By the way - this is not just Amazon's problem now. We know the internet has a single point of failure. So does a lot of IoT.
When will we experience the first Suicide DevOps?
(Specifically https://www.youtube.com/watch?v=6OalIW1yL-k#t=3m but it's worth watching the whole clip (or even the whole movie) if you haven't seen it before. It's from Terry Gilliam's "Brazil".)
It has? I have yet to see the day where I can neither reach my email provider nor Google nor Hackernews. My local provider might screw up occasionally, or some number of of websites go unreachable for whatever reason. But I fail to come up with anything short of cutting multiple see cables that causes more than 50% of servers to be unreachable to more than 50% of users.
Jeff Bezos once said: "Good intentions never work, you need good mechanisms to make anything happen"
Amazon is taking the right approach here. The fact that a system as complex and important as S3 can be taken down is a failure of the system, not the person who took it down accidentally.
The certification is more for the organization/unit and the people working do not realize what they are for. Another thing that usually becomes a problem is the rigidity of the certification. Saying you need X, Y and Z documented is easy, but it doesn't work for projects that maybe don't have Y. So people make up documentation and process just to be compliant, this soon becomes a hinderance to the work.
At this point people either abandon the process or follow it and the work suffers.
(I lied about the "insta" part)
I've had the privilege of either working for myself, the company that acquired mine and let me run the dev, or at Google. From that perspective, and what I understand about ops, the rarity is not having the attitude mentioned in the parent.
Plus, managing humans in a 'rat out' system would be incredibly inefficient. Now you need lots of employees just to listen to the ratting!
I seem to recall an EC2 or S3 outage a few years ago that boiled down to an engineer pushing out a patch that broke an entire region when it was supposed to be a phased deployment.
I could be mis-remembering that but it's important that these lessons be applied across the whole company (at least AWS) so it would be a bigger mark against AWS if this is a result of similar tooling to what caused a previous outage.
(Source: am a self-identified post-mortems connoisseur. :)
Is mere extra training the right solution here?
Maybe they need something like the procedure that's used in missile silos:
Not allowing the shutdown system to function at all without the explicit authorization of least two people.
That's a lot more than just extra training, and a lot better than a two-key system.
Probably a bad example. The system was a pain in the ass, so they went and circumvented some of its restrictions.

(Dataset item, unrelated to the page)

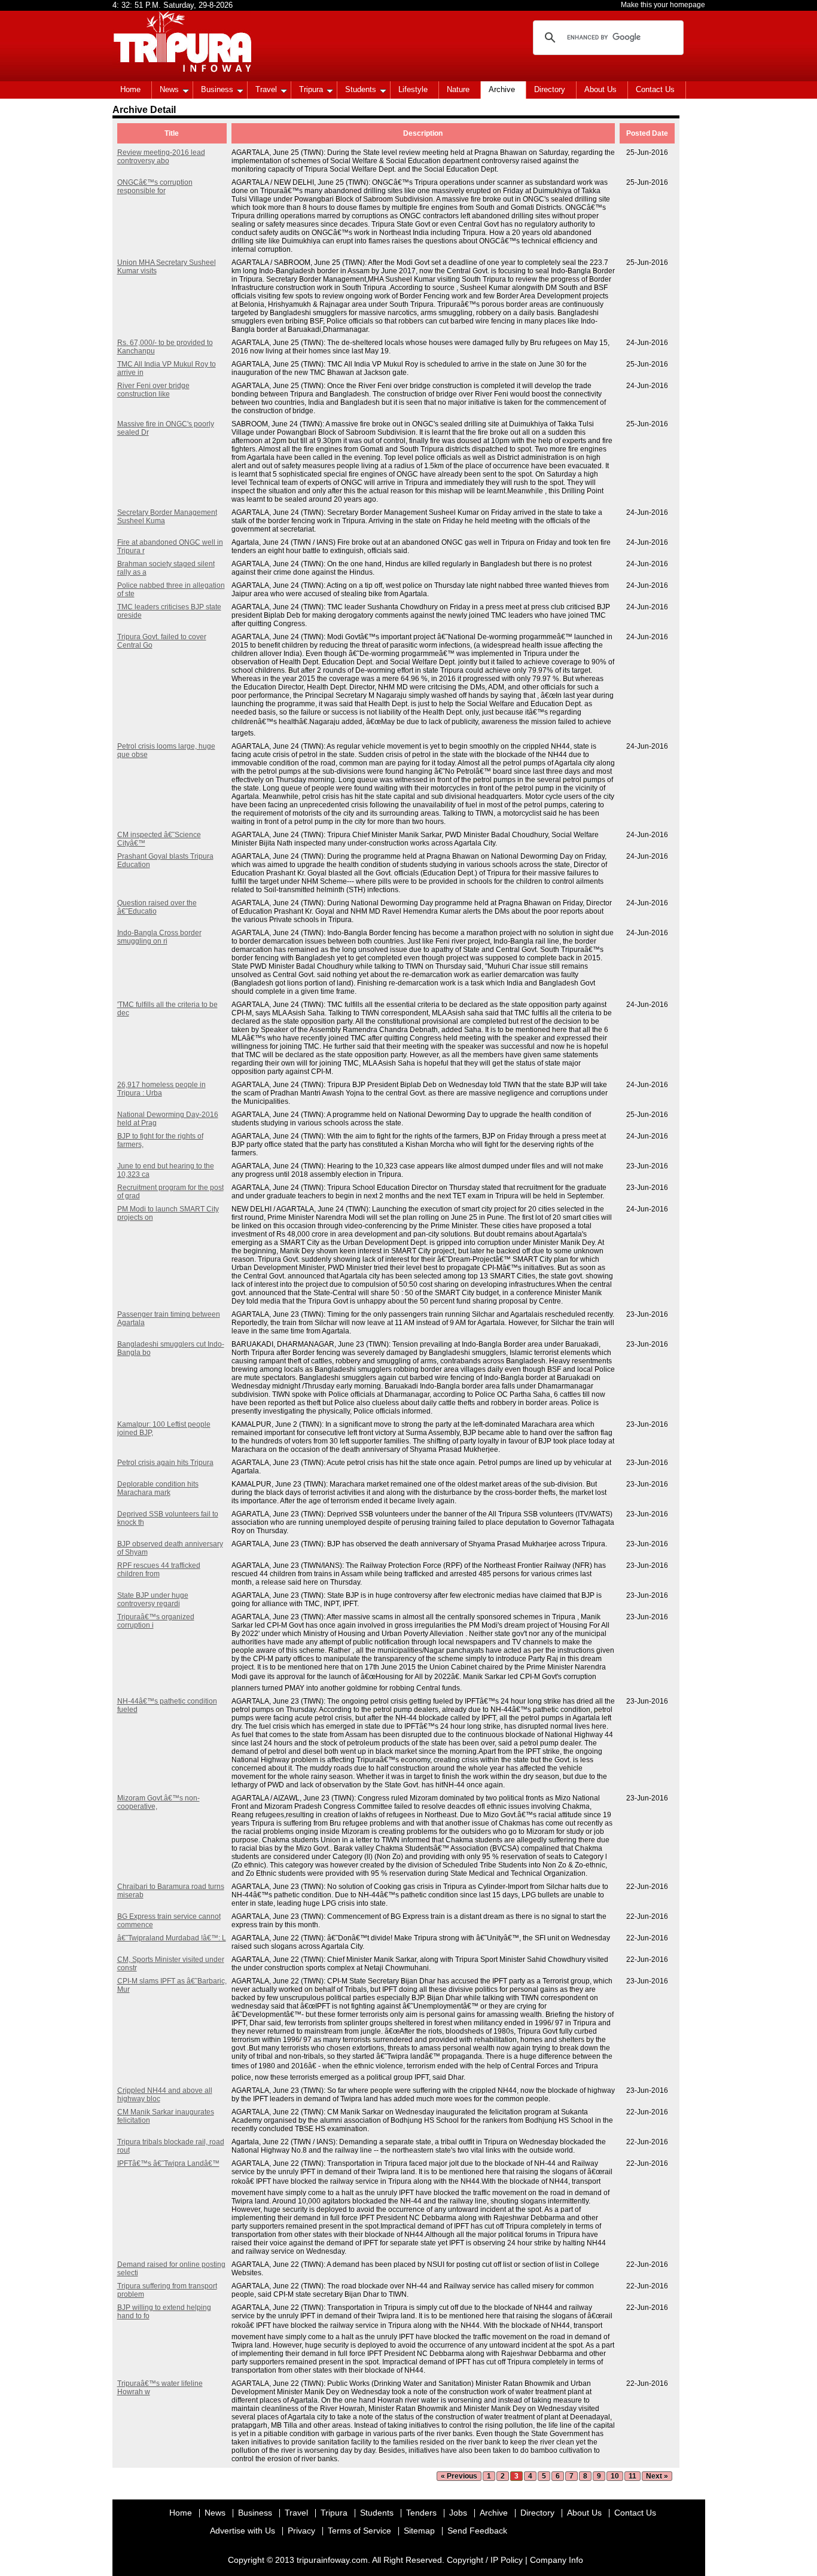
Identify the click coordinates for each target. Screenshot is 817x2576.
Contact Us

> Those in the U.S. that had been fitted with the devices, such as ones in the Minuteman Silos, were installed under the close scrutiny of Robert McNamara, JFK's Secretary of Defence. However, The Strategic Air Command greatly resented McNamara's presence and almost as soon as he left, the code to launch the missile's, all 50 of them, was set to 00000000.
> Oh, and in case you actually did forget the code, it was handily written down on a checklist handed out to the soldiers.